Epilogue by Fussbett 06/13/2005, 1:55am PDT
That company loves their Quicktime animations in shows. Fuck Director text when you can have hard-to-edit rendered text in an animated movie. This show featured over 180 Quicktime movies. Gay!!!
One week from the show date, the office I was at had a complete meltdown. The Boss was putting pressure on the freelance project manager, who was then putting pressure on the salaried junior graphics guy. The junior guy was then putting pressure on Adobe After Effects which doesn't like to be pushed around, and mistakes were happening. His patience was frayed from coming in on (free salaried) weekends and early weekday start times. A timebomb. The project manger is wondering why she has to make the same corrections three times with this guy, and the Boss is wondering why this segment of the show is a week overdue (based on my time estimate (frowny)). One week before the show date, a large portion of the Quicktime movie animations were done and had been "proofed" by the project manager, so they could now be "final proofed" by the Boss.

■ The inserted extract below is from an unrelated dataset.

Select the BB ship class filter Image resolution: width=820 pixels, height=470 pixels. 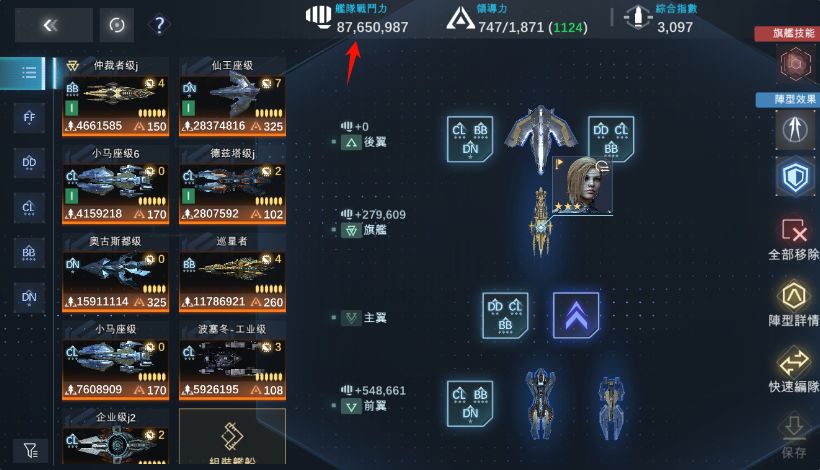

The Boss comes flying down the stairs to say that she found many problems in the "proofed" material, everything is a disaster and there needs to be a meeting upstairs, right away. She specifically told me to join. The meeting was sureal. The Boss asked how can the company be fixed at this point. Do they need to hire more people, need to change the workflow, what? What could be done to fix all the problems? You see, everything is a complete disaster and the company is broken. Help her help us. Of course the logical question comes next, but it's asked with a tone of impatience from the junior graphics guy: "What are the problems you found?" She wouldn't say! Her reasoning is that she didn't want to talk about excuses or specifics, but to address the overall problems with the workflow. The obvious problem with this from our perspective is that it's impossible to fix something you don't know is broken. Finally at the end of the meeting in which I said nothing, the Boss gives up an example of a problem: one of the client screenshots is wrong. The project manager immediately says "Ok that was my fault" but is cut off with "THIS ISN'T ABOUT ASSIGNING BLAME". Problems #2 through #10 are credit bar spacing. Let's bring up the folder again:



So if a credit bar sits at B/L (Bottom Left), the space between the end of the person's name and the right edge of the credit bar must be consistent and currently THEY ARE NOT, LETS BURN THE PLACE DOWN. This makes the junior graphics guy FLIP OUT because he sat with the Boss for half an hour, doing 6 credit bars exactly to her spacing specs, at which point she left, telling him to "just eyeball it" for the remaining 60 bars. Unsurprisingly the eyeballs of the Boss and the juinor guy are not identical, and there is discrenpency. I could see both sides of the argument -- the spacing was definitely inconsistent by sometimes 15 pixels, but on the other hand it doesn't fucking matter. Those 15 pixels don't matter, no one will ever notice, even if they noticed they wouldn't care, and our jobs are almost pointless. I kept both of these viewpoints to myself. Junior graphics guy's stance was that the spacing was PERFECT. To illustrate this he held up his measuring device to the monitor: two lines drawn on a piece of paper. Evidently unaware of the massive curvature of his monitor, parallax error, and human error, he rested his case on this final irrefutable evidence. Faced with someone telling her the sky is not blue, the Boss yells "OH FUCK THIS" and storms back to her office, slamming the door. With the Boss hiding in her ostrich hole, an argument erupts between the project manager and the junior graphics guy, at which point many fucks are yelled, fingers pointed and blames assigned. Both storm out of the office.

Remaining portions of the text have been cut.